Essentially, if a hospital gets a $2 million PPP loan, and tells CMS it cost them $10 million to provide care, CMS could say, you didn’t have $10 million in costs, because you didn’t have this $2 million in labor costs, so we’re only going to pay you on $8 million in costs.
Slabach said the NRHA has requested that CMS view the money from the PPP loans as a grant, but no guidelines had been established as of July 10.
Medicaid/Medicare is reimbursed to a hospital based on the percentage of patients who are on Medicare or Medicaid, so hospitals with a higher number of recipients, would stand to lose more money than a hospital with a relatively low percentage of recipients.
According to the American Hospital Association, rural hospitals are more likely to see patients who are older, sicker and poorer than those seen in urban hospitals.
On July 10, Health and Human Services Secretary Alex Azar said the federal government would be providing another $1 billion to some rural hospitals, as part of a larger $4 billion in funding to hospitals serving vulnerable populations. The funding would go to 500 hospitals, health clinics and health centers in rural areas, as well as to some healthcare facilities in urban areas that provide services to patients in rural areas. Payments will range from $100,000 to $4.5 million for rural designated providers and between $100,000 and $2 million for other providers.

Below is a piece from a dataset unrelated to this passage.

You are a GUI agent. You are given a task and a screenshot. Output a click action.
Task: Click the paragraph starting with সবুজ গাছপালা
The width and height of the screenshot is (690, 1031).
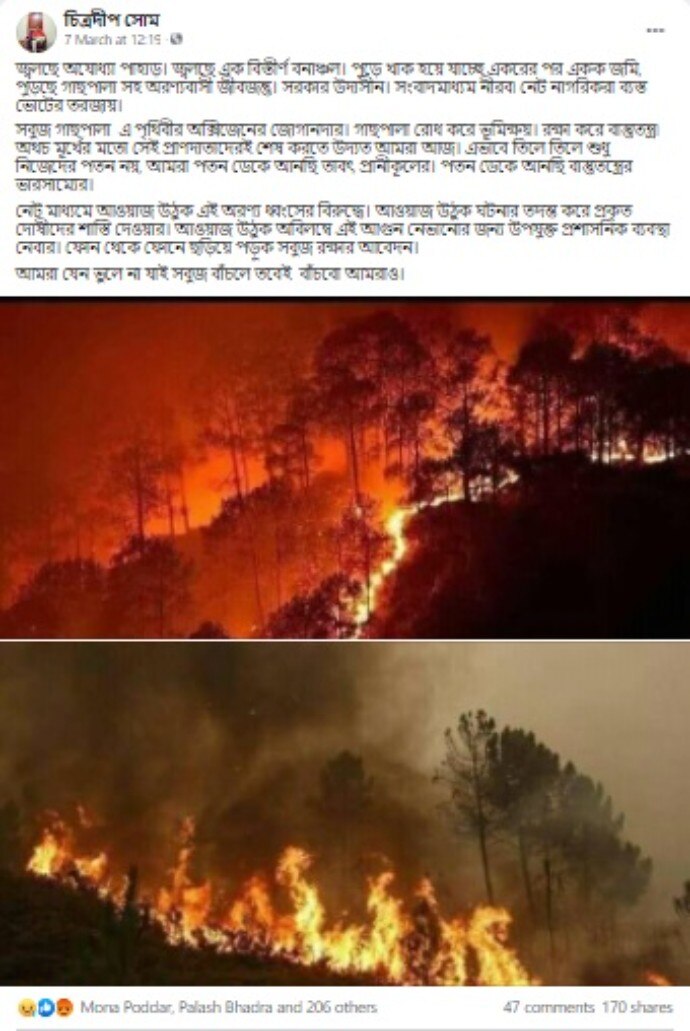coord(337,158)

“We’ve been distributing the Provider Relief Funds as quickly as possible to those providers who have been hardest hit by the pandemic,” Azar said. “President Trump is supporting hospitals in continuing to provide Covid-19 care and returning to everyday procedures, especially hospitals that serve vulnerable and minority populations. Close work with stakeholders informed how we targeted this new round of funds to hard-hit safety-net and rural providers.”
“Rural hospitals are more likely to serve a population that relies on Medicare and Medicaid,” the AMA said in its 2019 Rural Report. “However, these programs reimburse less than the cost of providing care, making rural hospitals especially vulnerable to policy changes in payment of services. Specifically, in 2017 Medicare and Medicaid made up 56 percent of rural hospitals’ net revenue. Yet, overall hospitals receive payment of only 87 cents for every dollar spent caring for Medicare and Medicaid patients.”
This latest round of funding adds to the nearly $175 billion allocated to hospitals by Congress earlier this year.